966. Poland's Duke Mieszko I is baptized and Poland accepts Christianity.

1025. Boleslaw is crowned the first king of Poland.

1385. The commonwealth of Poland and Lithuania is created through a treaty.

1683. King Jan Sobieski III defeats the army of the Ottoman Empire in the battle of Vienna.

1772. Poland is partitioned (divided) by Russia, Austria, and Prussia.

1795. Polish-American hero Tadeusz Kosciuszko leads an insurrection against Russia, one of many that occur as Poland loses all the functionings of an independent state as it is subsumed into the partitioning countries.
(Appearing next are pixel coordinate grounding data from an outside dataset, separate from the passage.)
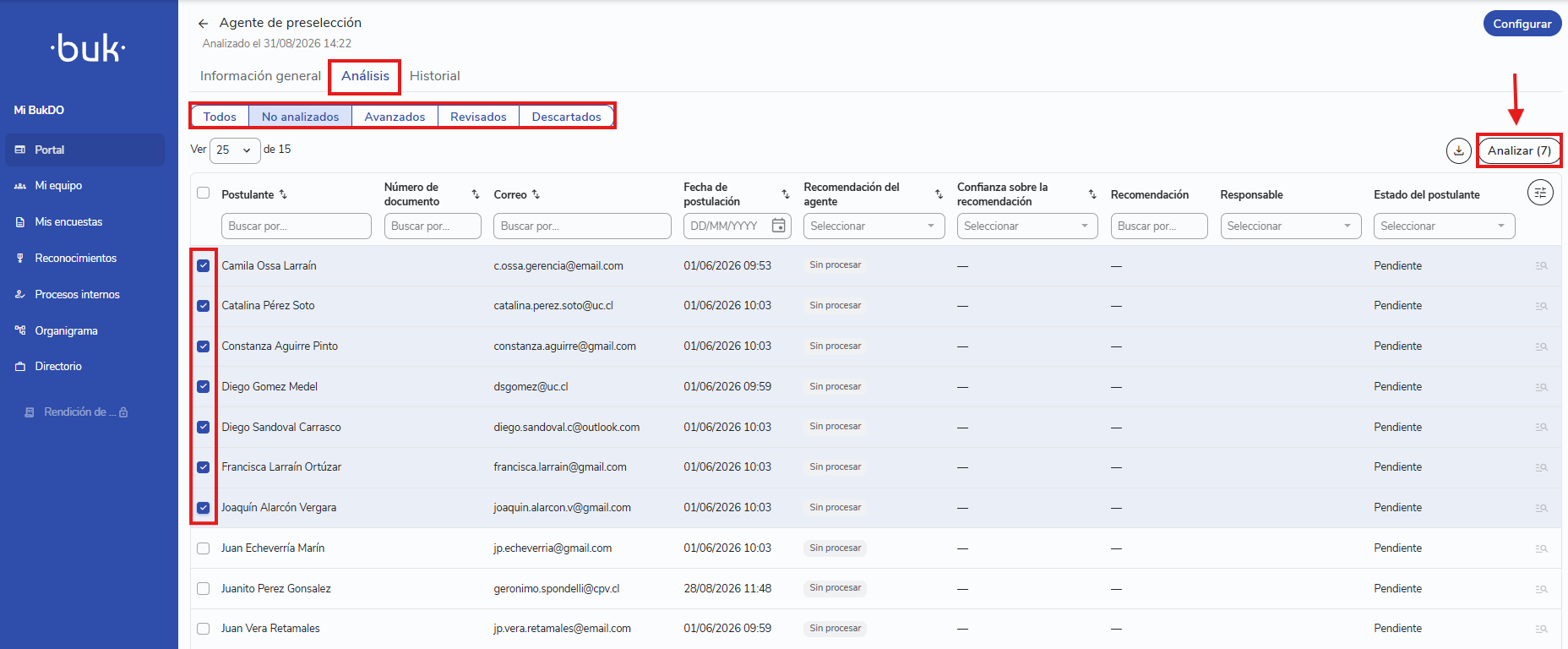1568x649 pixels.
Task: Open the calendar icon in Fecha de postulación filter
Action: (778, 226)
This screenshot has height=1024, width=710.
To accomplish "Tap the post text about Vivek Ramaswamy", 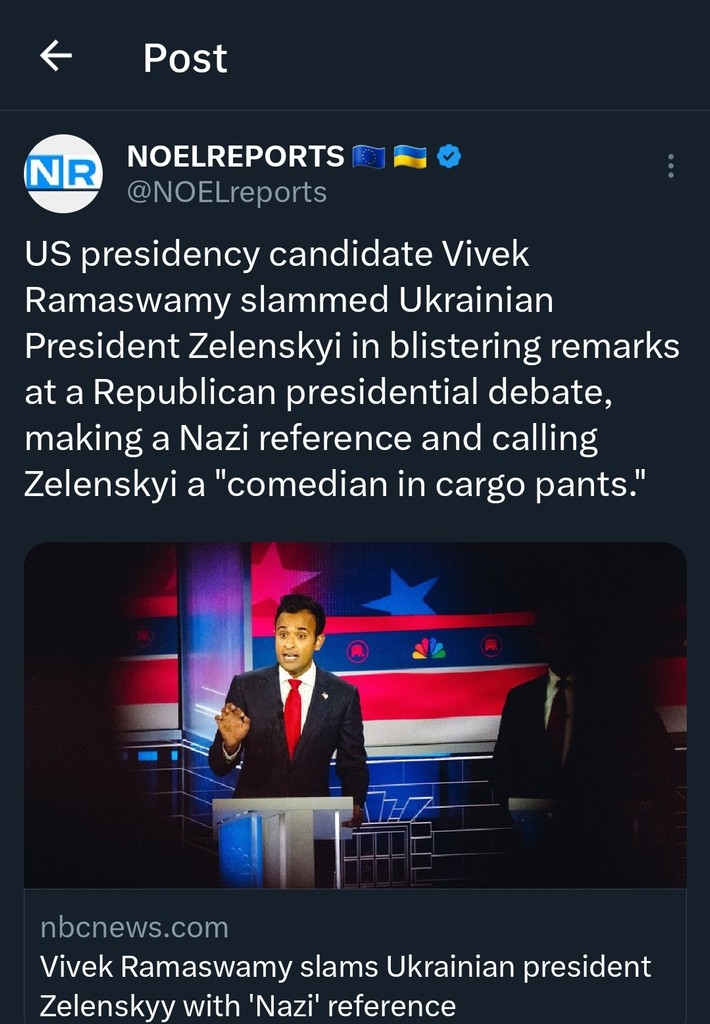I will 350,370.
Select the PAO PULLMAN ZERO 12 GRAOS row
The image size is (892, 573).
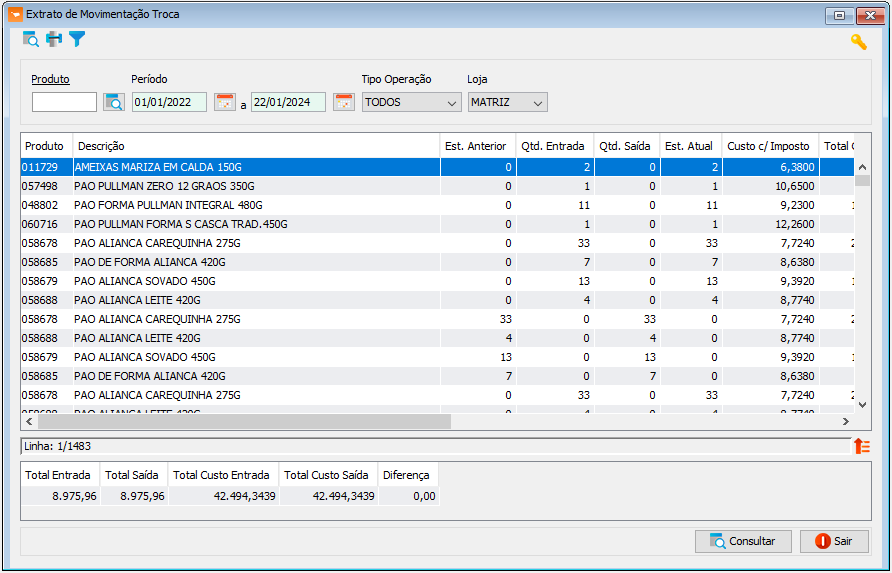pos(437,186)
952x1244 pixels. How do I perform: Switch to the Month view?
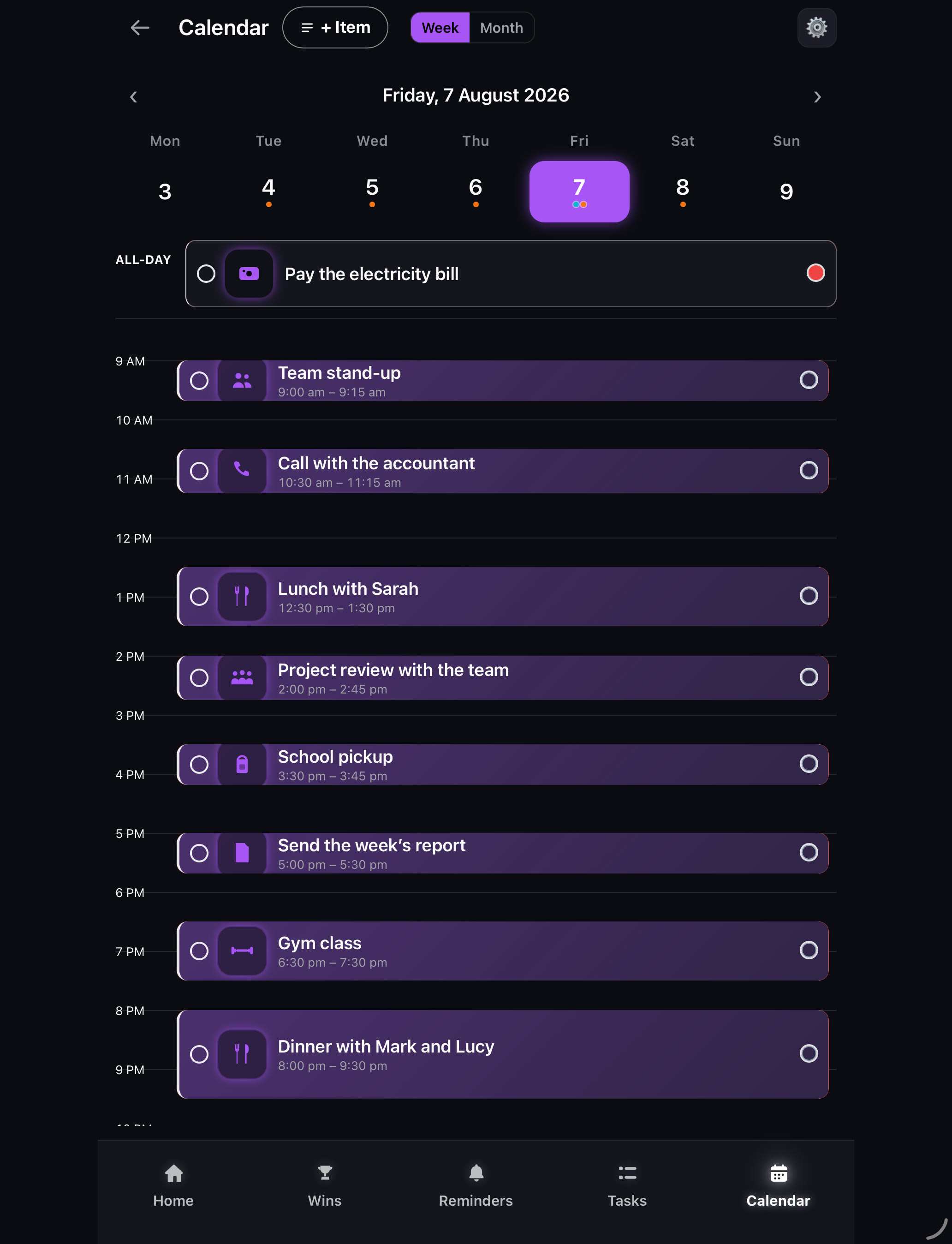[501, 27]
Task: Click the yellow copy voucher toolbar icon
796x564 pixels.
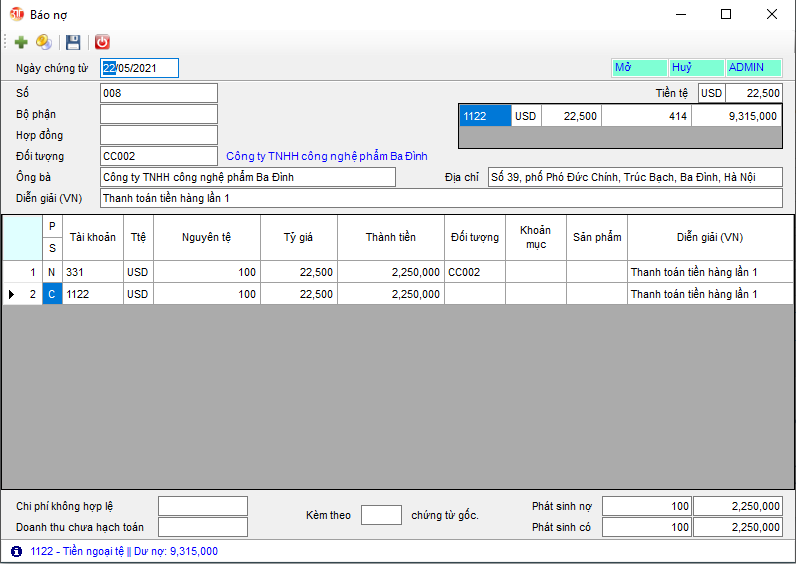Action: (44, 42)
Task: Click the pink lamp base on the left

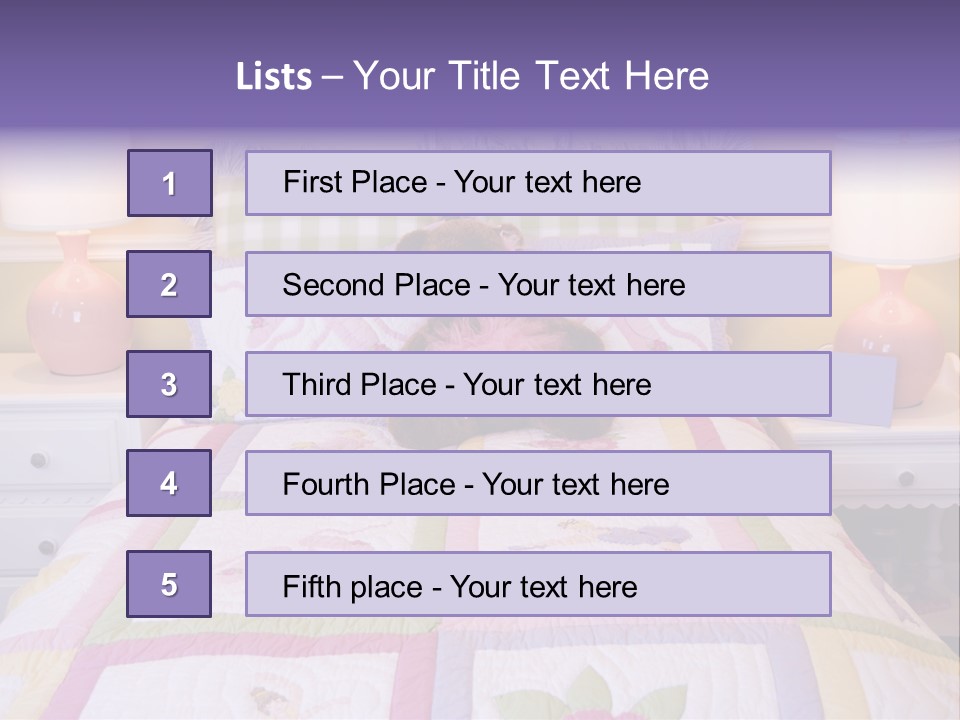Action: [x=75, y=304]
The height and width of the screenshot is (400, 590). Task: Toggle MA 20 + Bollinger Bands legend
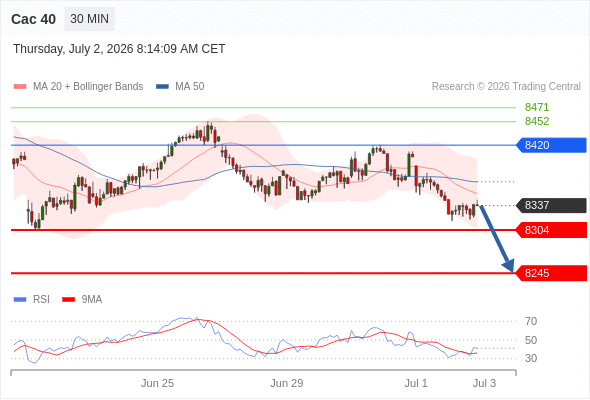78,87
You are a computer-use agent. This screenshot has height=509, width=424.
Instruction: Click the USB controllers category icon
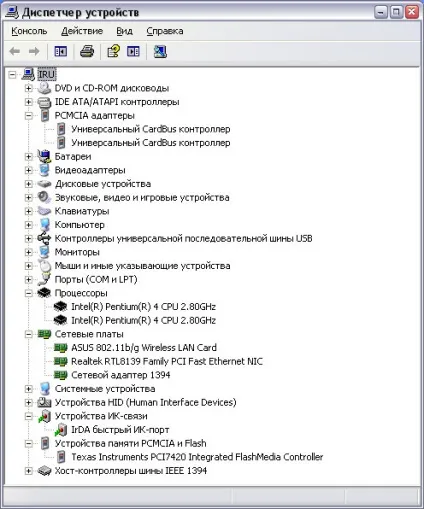click(x=44, y=238)
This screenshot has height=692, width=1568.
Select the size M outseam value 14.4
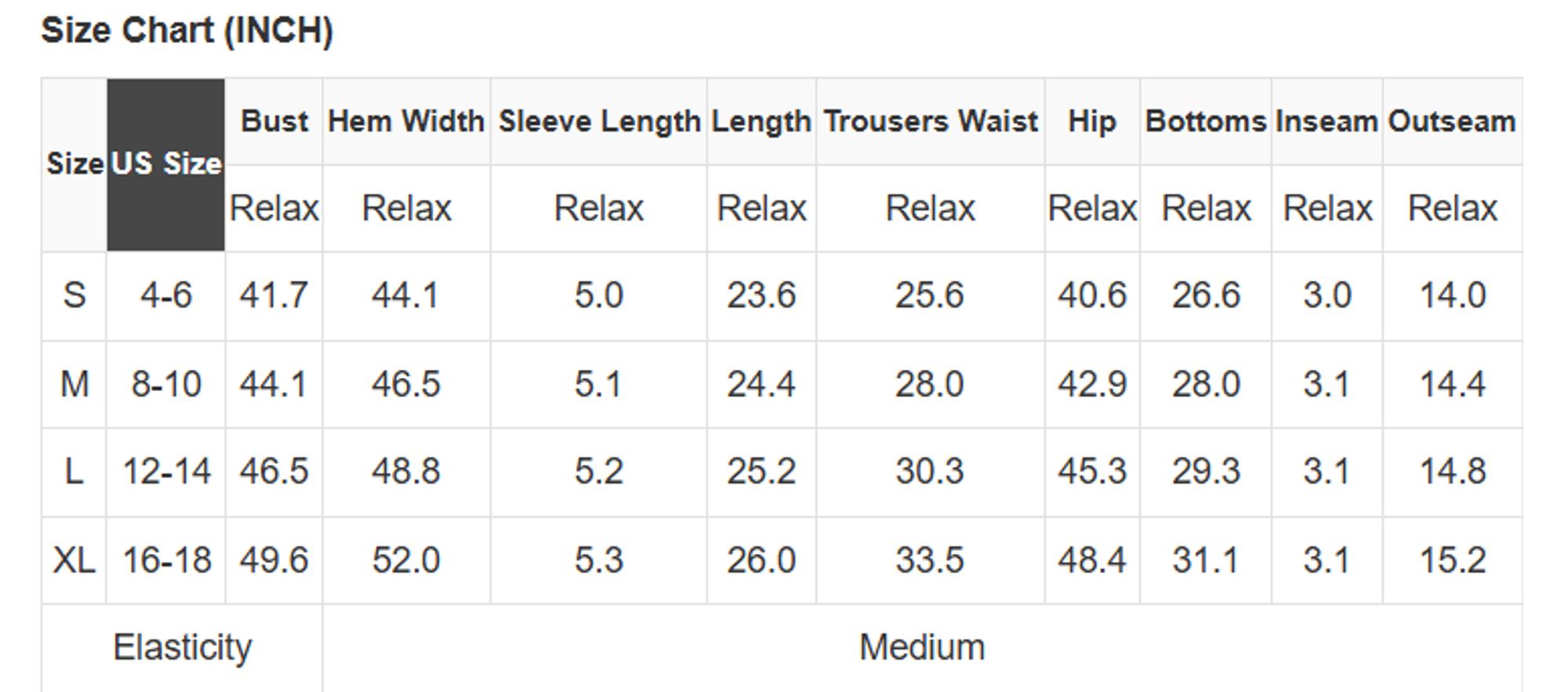point(1452,385)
Poland ceases to exist as an independent nation until 1918.

1918. Poland is reborn at the end of World War I; Ignacy Paderewski becomes the first prime minister.

1920. Poland fights a war with the Soviet Union and successfully defends itself against the Red Army.

1939. On 1 September Nazi Germany invades Poland signaling the beginning of World War II; on 17 September Russian leader Josef Stalin orders the Red Army to enter Poland in accordance with the secret treaty between the Soviet Union and Germany; Poland is occupied until 1945.

1940. The Polish government-in-exile formed in the United Kingdom organizes a system of military and civilian communication in occupied Poland.

1945. Warsaw is liberated and Poland is freed of Nazi occupation.

1948. The Soviet Union installs a communist government in Poland, leading to over 40 years of centrally-planned economic organization.

1956. In June, protests against Soviet control in the city of Poznan end with nearly 80 dead; by October, the ruling regime installs new leadership and temporarily relaxes some controls.

1970. The December protests of shipyard workers against food price increases lead to violent action by government security forces in the Baltic cities of Szczecin, Gdynia, and Gdansk.

1976. Following another wave of protests, the Polish opposition forms the Committee for Workers' Defense and begins to organize the underground publication of officially banned writers and intellectuals.

1979. Polish Cardinal Karol Wojtyla, the Roman Catholic Archbishop of Cracow, is elected Pope John Paul II.

1980. The independent trade union "Solidarity," led by Lech Walesa, is born in Gdansk.

1981. Martial law is introduced on 13 December, and there are widespread arrests of Solidarity activists.

1989. Negotiations lead to a peaceful transfer of power to the opposition; the first free elections are held in Poland since the end of World War II.

1997. A new constitution is adopted in a nationwide referendum.

1999. Poland joins the North Atlantic Treaty Organization (NATO).